_TASK BRIEF:_ Summarize the comments below about storing and using eggs in two sentences.

Kristi in the Western Reserve said...

My grandmother talked about storing eggs in isinglass when she was a child.......And I just read on wikipedia that they did this in Britain in WWII...But where does one now obtain this and how long could it preserve eggs? No idea....I'm lucky enough to buy my eggs from a neighbor.

Living on Less Money said...

I've never used dried eggs. Do they change the texture of a baked product? Can you use them for scrambled eggs? I buy a box (yep, a box!) of eggs a month because we don't eat a lot of egg yolks so I will use 2 egg whites and 1 egg yolk for a breakfast portion per person. I also bake with coconut flour which uses a lot of eggs. My brain is doing jumping jacks trying to figure out how we would survive without eggs. :-) God would provide... for this I am sure! I would love to raise a few chickens if the feed bags weren't so heavy. Interesting post!

tealady said...

If it's not one thing it;s another. I have always wanted chickens but we live in the city.I had seen on T.V. that if you oil your eggs they keep for about a year with out being in the frig I think I'm going to look into that more.These are the times I like to keep my pantry stocked and I always wonder if it's enough.I bought your freezer cooking ebook and I am finding it very helpful, but I'm sure that's why you wrote it.

_GIVEN MATERIAL:_
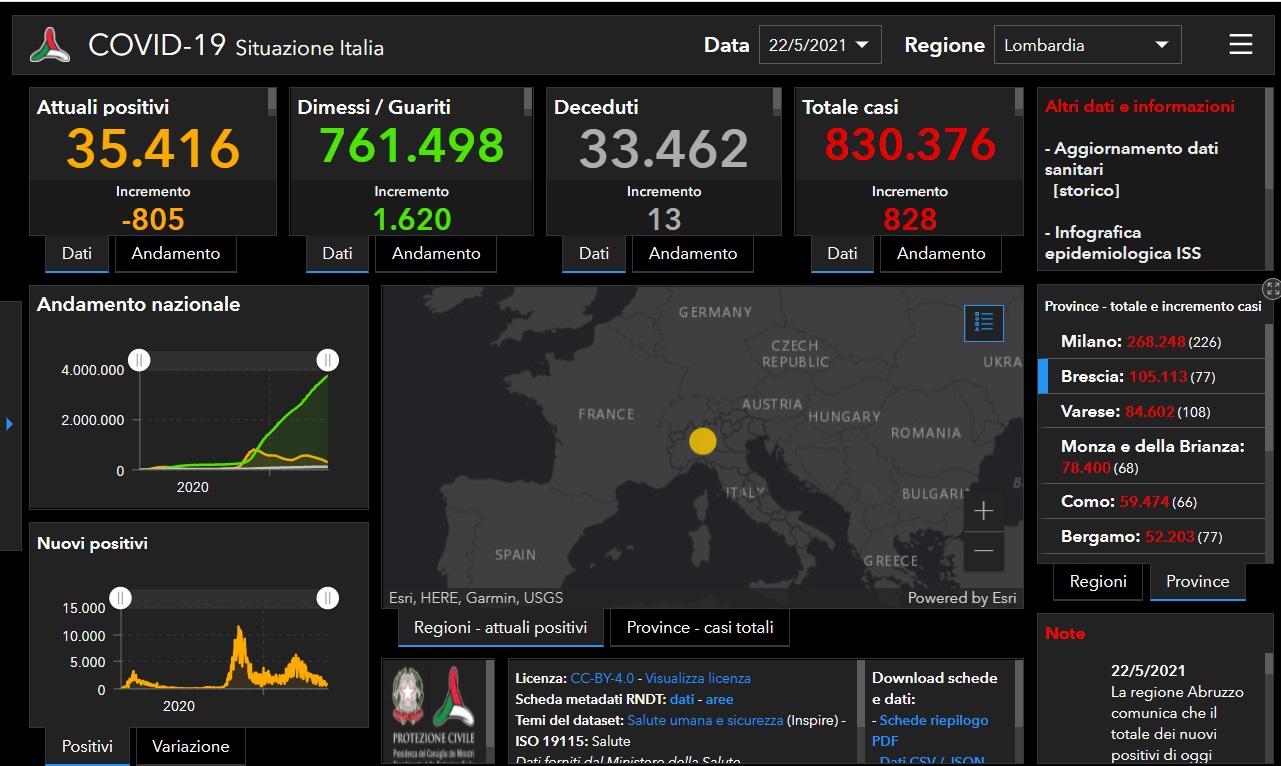Open the hamburger menu in the header
The image size is (1281, 766).
[1240, 45]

_THE ANSWER:_ One commenter recalls a grandmother storing eggs in isinglass and asks where to get it and how long it keeps eggs, while another has never used dried eggs and asks whether they change baked goods and can be scrambled. A third commenter, who lives in the city and has always wanted chickens, heard on TV that oiled eggs keep for about a year without a fridge and plans to look into it.